Appeal judges to rule on resuscitation orders
The Court of Appeal is ruling today on accusations that the Government and health chiefs are failing to tackle widespread confusion and uncertainty over the imposition of “do not resuscitate” orders on seriously ill patients.
Three appeal judges are being asked to intervene by David Tracey, who says his late wife was subjected to an unlawful DNR order at Addenbrooke’s Hospital, Cambridge.
The hospital is accused of breaching the human rights of terminally ill Janet Tracey, 63, because it did not consult her before the order was placed on her records.
Such notices are intended to ensure that a patient dies in a dignified and peaceful manner, but they have become the subject of controversy.
Philip Havers QC, for Mr Tracey and his family, said the orders were routinely used in a manner which did not reflect existing health service guidance and policy, which was itself inadequate.
In different parts of the country there were often no policies at all, or they did not take into account the views of patients and were capable of being confusing and contradictory, he said, and t hey were also contrary to Article 8 of the European Convention on Human Rights, which safeguards respect for patients’ private lives.
Mr Havers said Health Secretary Jeremy Hunt “must step in and himself issue national guidance addressed to all parts of the NHS in order to comply with Article 8 on a patient-by-patient basis”.
Patients were entitled, as a minimum, to be “notified, involved and have the right to seek a second opinion” before DNR orders were made, he said at a recent hearing.
Mrs Tracey, a care home manager, died following a transfer to Addenbrooke’s after breaking her neck in a car crash on February 19, 2011 – two weeks after being diagnosed with terminal lung cancer.
A DNR notice was placed on her records, but it was cancelled five days later after it was challenged by her family.
A second notice two days before Mrs Tracey’s death on March 7, 2011 was put in place with the agreement of her family.
Her widowed husband decided to mount a legal challenge against the first notice, with the support of the Equality and Human Rights Commission (EHRC).
Mr Tracey, 66, a retired engineer, described the appeal as an “opportunity to remedy the current lack of information, making a real difference to other families while recognising the wrong done to Janet”.
His solicitor Merry Varney from the law firm Leigh Day, said: “Currently trusts across England decide their own policies as to how these decisions are made, and many I have seen are confusing and very few include any information for patients and their families.
“This case highlights the distress caused when a patient or their family discover a DNR decision has been made.

→ **DATASET EXCERPT**:
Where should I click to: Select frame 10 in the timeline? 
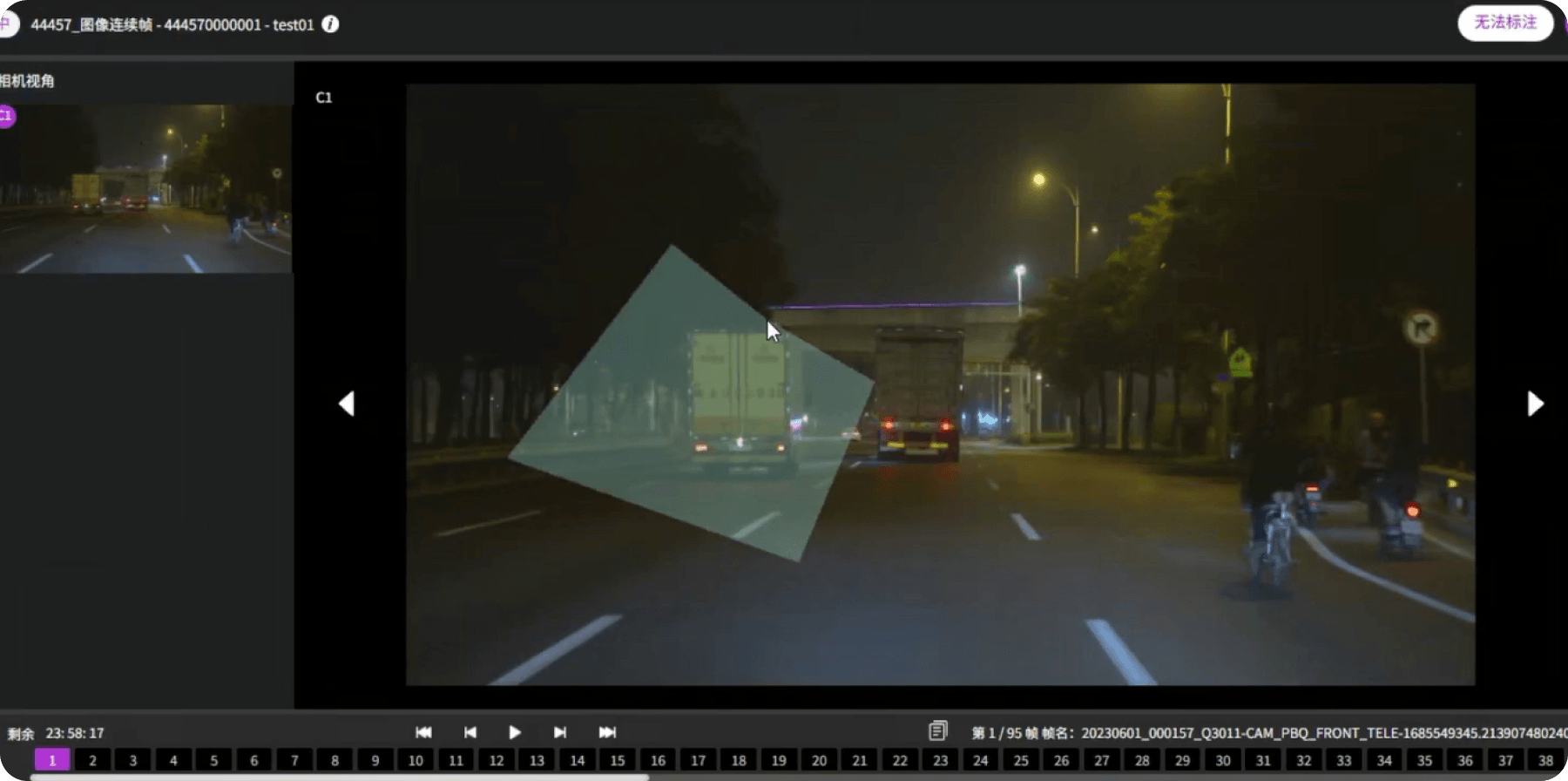click(416, 760)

→ **COMPLETE THE FOLLOWING**:
1 > From the resuscitation orders article, output the passage from "Mr Havers said" up to and including "a recent hearing.".
2 > Decide whether each statement agrees with the resuscitation orders article, answering yes or no and quoting the deciding words: (a) The first DNR notice on Mrs Tracey's records was cancelled after her family challenged it. (b) Mr Tracey's legal challenge had the support of the Equality and Human Rights Commission. (c) Mrs Tracey worked as an engineer.

→ **ANSWERS FOR THE TASKS**:
1 >
Mr Havers said Health Secretary Jeremy Hunt “must step in and himself issue national guidance addressed to all parts of the NHS in order to comply with Article 8 on a patient-by-patient basis”.
Patients were entitled, as a minimum, to be “notified, involved and have the right to seek a second opinion” before DNR orders were made, he said at a recent hearing.

2 >
(a) Yes: "it was cancelled five days later after it was challenged by her family."
(b) Yes: "with the support of the Equality and Human Rights Commission (EHRC)."
(c) No: "Mrs Tracey, a care home manager."